Transformasi Akademik dan Inovasi Pendidikan Tinggi

Transformasi Akademik dan Inovasi Pendidikan Tinggi

Ahmad Tholabi Kharlie

Peraturan Menteri Pendidikan, Kebudayaan, Riset, dan Teknologi Nomor 53 Tahun 2023 tentang Penjaminan Mutu Pendidikan Tinggi direspons gegap gempita oleh sivitas akademika perguruan tinggi di Indonesia.

Salah satu isu yang paling banyak disoroti adalah soal tidak adanya lagi kewajiban untuk menulis skripsi bagi mahasiswa strata 1 (S-1) dan kewajiban memublikasikan artikel di jurnal berkala ilmiah internasional bereputasi sebagai salah satu syarat kelulusan bagi mahasiswa program magister (S-2) dan doktor (S-3).
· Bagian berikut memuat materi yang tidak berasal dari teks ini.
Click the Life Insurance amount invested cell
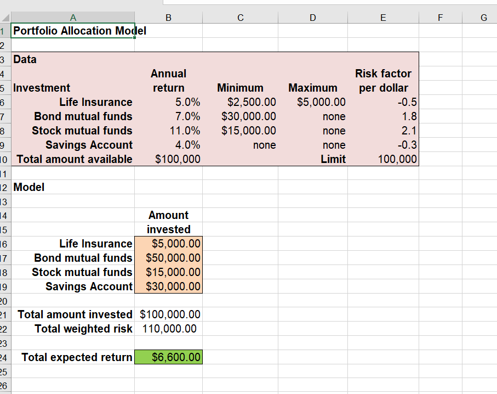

Beragam komentar publik terpotret di media sosial ataupun media massa atas beleid baru dari Kemendikbudristek ini. Misalnya, komentar sarjana yang baru lulus yang mengaku menyesal mengapa aturan ini baru muncul setelah ia diwisuda. Namun, tak sedikit pula yang menyoal secara kritis kebijakan baru ini.

Ragam respons publik itu menunjukkan besarnya perhatian publik terhadap sistem pendidikan tinggi. Pada titik ini, hal itu harus dibaca sebagai wujud keterlibatan dan tanggung jawab warga terhadap mutu pendidikan kita.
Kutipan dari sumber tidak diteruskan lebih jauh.